To be completely honest, hanging clothes outside is something I had never done (after all, I grew up in a time then washers and dryers were the norm).  In fact, until we moved to the country house in Wharton, I’d never owned a house that had a clothesline.  And, then I didn’t use it for clothes until one day when the dryer died. 

So, just a few observations

Hanging clothes on a line isn’t bad.  Doesn’t take too long and as long as you start in the early AM, it’s not too hot out there.



Those authors that write about the wonderfulness of sun and breeze dried clothes, towels, sheets – how fresh and soft they are – don’t live here in the humid part of the universe.
  

Letting sheets dry on a clothesline is ok.  They are fresh and dry pretty nicely, abet wrinkled.  (Clotheslines, you know, were used daily in the world when everything was ironed, something I never learned how to do and besides why iron sheets – they’re just going to get wrinkled when you go to bed).

 

Anything else dries like a board – towels are almost impossible to fold and clothes are itchy.

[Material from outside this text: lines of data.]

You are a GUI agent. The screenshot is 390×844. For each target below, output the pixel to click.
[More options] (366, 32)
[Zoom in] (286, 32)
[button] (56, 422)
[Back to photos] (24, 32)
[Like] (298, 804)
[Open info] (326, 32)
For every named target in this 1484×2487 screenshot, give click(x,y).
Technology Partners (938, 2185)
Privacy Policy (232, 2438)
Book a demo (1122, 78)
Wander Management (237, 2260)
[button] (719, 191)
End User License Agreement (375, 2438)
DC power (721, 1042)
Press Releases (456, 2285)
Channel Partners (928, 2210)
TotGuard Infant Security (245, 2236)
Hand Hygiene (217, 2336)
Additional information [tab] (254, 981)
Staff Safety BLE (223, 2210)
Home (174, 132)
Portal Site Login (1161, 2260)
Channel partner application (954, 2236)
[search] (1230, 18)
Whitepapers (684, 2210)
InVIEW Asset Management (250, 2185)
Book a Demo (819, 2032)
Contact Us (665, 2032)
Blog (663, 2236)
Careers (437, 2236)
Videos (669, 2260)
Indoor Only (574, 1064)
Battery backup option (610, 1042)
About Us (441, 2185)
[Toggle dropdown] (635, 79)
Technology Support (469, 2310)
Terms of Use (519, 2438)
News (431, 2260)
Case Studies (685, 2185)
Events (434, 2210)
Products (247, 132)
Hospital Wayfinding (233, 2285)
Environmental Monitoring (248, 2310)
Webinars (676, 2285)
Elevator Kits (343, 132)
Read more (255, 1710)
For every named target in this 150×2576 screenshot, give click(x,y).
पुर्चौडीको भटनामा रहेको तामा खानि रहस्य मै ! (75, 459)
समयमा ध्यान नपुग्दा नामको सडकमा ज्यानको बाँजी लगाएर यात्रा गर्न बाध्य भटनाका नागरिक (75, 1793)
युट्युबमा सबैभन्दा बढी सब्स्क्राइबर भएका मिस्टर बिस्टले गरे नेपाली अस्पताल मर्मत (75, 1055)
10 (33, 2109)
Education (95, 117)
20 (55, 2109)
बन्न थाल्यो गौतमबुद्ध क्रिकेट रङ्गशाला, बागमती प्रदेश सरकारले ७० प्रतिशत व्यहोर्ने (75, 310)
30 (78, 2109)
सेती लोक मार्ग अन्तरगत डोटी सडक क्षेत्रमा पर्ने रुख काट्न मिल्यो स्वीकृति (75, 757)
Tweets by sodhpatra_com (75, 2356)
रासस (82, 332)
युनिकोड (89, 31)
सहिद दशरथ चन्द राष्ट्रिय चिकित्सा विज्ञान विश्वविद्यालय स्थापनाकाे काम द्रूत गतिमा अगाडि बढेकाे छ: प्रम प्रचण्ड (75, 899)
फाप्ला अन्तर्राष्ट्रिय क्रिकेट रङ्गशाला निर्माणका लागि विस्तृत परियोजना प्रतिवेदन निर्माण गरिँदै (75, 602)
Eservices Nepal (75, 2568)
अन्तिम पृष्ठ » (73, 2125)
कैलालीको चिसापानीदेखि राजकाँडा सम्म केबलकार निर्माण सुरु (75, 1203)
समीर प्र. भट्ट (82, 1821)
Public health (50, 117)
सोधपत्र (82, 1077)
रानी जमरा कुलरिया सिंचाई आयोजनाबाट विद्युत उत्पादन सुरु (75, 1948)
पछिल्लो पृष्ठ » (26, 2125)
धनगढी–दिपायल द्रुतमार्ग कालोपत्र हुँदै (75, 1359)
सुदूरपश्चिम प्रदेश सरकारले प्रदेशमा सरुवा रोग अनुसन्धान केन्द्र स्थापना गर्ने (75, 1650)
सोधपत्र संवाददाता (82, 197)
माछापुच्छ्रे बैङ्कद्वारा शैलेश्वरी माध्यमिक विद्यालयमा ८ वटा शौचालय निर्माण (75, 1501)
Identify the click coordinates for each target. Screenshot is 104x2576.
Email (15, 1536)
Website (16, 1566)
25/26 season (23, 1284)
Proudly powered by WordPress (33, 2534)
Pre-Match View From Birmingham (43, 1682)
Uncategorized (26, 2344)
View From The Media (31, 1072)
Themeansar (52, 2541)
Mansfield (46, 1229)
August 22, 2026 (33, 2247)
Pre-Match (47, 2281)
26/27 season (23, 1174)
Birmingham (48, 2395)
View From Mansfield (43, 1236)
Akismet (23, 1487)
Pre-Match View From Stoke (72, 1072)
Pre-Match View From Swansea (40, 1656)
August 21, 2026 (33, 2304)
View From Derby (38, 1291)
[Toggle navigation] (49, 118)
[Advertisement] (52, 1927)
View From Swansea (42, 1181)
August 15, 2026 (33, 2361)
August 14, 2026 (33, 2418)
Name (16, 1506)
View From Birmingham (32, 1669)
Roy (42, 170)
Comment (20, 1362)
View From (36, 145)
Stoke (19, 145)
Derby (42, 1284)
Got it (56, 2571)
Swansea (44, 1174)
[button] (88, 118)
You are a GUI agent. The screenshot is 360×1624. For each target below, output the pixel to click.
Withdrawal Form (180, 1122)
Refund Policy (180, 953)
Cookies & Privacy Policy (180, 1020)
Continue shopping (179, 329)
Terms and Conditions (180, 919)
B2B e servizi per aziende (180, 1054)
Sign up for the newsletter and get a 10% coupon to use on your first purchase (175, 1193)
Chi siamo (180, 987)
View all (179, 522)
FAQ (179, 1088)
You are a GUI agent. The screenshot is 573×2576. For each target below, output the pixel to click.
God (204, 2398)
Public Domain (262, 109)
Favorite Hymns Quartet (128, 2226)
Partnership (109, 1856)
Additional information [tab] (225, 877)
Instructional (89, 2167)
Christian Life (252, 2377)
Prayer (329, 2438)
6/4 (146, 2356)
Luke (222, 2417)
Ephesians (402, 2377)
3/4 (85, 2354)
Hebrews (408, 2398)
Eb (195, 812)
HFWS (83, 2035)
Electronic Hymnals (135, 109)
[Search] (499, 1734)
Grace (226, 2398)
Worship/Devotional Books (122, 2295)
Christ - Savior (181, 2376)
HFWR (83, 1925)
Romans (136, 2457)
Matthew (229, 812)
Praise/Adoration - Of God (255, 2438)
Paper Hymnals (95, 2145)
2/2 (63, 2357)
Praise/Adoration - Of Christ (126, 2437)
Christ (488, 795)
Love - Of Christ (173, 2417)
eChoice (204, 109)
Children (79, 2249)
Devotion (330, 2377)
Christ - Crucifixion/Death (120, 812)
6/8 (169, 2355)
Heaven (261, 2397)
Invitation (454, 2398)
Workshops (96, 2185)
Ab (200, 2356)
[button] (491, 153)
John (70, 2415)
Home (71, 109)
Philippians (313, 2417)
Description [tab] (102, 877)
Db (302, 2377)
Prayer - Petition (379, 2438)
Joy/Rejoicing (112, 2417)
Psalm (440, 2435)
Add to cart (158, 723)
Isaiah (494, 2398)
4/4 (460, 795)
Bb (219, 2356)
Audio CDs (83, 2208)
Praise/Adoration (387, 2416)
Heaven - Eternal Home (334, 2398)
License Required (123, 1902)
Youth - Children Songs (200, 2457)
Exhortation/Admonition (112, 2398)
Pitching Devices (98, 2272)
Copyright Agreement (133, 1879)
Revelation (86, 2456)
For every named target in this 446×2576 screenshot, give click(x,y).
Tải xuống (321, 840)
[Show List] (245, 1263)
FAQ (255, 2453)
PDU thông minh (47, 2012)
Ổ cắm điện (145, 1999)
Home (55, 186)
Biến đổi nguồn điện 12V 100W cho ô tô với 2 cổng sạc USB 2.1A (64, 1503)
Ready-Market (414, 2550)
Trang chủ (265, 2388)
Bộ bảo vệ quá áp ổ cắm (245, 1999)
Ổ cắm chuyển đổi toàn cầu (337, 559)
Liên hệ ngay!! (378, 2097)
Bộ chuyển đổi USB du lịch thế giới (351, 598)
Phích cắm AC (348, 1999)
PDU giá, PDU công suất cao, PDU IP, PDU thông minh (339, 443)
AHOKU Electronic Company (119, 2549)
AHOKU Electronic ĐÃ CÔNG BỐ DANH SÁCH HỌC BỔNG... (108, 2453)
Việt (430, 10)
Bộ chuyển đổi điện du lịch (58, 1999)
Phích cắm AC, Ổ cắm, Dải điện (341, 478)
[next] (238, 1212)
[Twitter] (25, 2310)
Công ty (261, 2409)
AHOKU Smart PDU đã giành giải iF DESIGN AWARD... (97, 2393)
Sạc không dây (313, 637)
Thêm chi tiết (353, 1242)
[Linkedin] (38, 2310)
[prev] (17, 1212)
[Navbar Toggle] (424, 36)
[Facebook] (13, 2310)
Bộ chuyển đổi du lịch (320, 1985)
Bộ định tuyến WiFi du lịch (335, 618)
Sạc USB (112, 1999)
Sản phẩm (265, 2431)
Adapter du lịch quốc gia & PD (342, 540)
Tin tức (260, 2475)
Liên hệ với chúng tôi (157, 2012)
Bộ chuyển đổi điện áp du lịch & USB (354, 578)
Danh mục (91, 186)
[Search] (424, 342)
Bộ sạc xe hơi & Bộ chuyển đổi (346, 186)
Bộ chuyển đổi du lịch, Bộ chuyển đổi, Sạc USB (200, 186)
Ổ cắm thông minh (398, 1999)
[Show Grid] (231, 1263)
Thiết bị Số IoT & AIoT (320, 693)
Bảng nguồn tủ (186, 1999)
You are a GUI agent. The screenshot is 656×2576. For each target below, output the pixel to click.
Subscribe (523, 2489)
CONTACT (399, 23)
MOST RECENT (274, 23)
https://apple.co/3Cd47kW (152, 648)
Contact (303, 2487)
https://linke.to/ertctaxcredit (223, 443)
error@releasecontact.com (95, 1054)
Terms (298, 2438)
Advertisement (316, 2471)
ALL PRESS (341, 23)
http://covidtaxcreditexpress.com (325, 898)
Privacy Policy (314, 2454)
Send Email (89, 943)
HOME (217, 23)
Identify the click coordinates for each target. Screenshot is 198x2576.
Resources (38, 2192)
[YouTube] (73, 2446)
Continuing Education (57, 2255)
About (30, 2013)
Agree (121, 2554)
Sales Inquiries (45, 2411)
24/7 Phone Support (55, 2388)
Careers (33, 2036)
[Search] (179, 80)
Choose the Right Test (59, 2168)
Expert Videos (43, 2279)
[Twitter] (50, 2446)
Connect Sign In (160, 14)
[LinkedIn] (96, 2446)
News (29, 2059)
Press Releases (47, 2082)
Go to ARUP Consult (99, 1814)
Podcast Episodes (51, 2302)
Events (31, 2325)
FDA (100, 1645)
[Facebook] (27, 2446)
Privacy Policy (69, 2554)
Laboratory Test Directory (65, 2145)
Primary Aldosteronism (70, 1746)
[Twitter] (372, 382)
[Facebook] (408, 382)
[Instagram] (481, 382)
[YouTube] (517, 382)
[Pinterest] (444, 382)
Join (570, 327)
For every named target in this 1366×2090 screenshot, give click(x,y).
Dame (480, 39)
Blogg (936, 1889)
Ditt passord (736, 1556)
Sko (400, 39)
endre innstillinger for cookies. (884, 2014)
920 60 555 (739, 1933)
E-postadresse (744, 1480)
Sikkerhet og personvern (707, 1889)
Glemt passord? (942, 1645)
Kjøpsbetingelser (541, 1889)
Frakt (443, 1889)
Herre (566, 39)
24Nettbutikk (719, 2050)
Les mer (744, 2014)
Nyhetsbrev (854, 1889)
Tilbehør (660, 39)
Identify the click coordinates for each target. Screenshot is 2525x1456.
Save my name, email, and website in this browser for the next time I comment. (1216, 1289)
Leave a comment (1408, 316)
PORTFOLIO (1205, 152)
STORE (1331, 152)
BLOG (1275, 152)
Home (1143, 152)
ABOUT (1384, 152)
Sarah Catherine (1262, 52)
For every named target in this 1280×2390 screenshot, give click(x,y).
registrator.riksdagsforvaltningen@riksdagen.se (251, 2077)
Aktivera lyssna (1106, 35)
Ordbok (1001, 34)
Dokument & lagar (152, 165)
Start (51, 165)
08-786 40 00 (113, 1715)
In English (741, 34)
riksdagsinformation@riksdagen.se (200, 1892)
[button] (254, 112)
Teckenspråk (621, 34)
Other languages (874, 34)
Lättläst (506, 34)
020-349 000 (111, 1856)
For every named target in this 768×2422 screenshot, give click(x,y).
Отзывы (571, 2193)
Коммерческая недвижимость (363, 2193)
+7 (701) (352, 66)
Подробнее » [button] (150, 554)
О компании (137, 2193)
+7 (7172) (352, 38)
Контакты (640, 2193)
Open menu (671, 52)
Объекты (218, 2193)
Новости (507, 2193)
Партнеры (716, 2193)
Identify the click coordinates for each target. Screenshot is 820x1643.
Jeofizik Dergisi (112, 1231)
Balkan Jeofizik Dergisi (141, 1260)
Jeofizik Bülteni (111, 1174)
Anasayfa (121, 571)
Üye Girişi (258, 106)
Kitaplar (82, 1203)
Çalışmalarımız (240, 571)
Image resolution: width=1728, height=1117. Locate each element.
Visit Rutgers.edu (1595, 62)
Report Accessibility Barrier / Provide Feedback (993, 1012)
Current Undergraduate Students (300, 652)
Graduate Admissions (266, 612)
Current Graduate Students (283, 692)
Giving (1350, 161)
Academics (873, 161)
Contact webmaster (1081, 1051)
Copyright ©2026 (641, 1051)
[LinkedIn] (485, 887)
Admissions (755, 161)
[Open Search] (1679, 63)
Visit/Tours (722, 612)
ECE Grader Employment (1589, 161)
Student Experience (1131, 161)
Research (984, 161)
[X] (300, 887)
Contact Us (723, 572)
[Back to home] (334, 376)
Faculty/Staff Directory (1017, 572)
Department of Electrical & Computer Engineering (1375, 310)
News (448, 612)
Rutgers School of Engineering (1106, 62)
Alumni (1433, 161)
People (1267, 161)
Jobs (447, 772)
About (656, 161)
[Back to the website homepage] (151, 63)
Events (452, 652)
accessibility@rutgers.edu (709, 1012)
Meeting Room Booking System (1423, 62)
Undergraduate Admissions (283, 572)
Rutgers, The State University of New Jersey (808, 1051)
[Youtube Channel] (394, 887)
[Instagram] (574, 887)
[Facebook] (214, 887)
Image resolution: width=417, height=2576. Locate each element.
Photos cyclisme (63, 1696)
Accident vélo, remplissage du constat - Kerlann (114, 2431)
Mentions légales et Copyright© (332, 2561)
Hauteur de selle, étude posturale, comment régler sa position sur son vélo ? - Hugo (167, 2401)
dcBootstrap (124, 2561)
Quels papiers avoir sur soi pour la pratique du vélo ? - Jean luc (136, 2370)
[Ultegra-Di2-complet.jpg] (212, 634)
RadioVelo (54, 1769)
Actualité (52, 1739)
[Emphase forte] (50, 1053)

And speaking of washers and dryers.  I’ve never used or had anything other than a normal washer/dryer set. 


However, when I was very young, my aunt who lived in East Texas, had one of the wringer types.  I remember she would roll it outside to the back porch and run it there.  It was fun to help her catch the wrung-out clothes after they were fed through the wringers.  Afterwards, they would be hung on a clothesline to dry.  I don’t think she thought it was as much fun.  I remember when she got a washer/dryer set (probably in the early 1960s) she was much happier.



Can you tell?  I’ve been finishing up laundry today and my mind is obviously wandering over curious things.

I do occasionally read my horoscope.  Today’s says –

“This is not a great day to make big decisions or purchases. Today would be best spent curled up with a good book.”

I have a new book so I think I’ll follow the horoscope advise.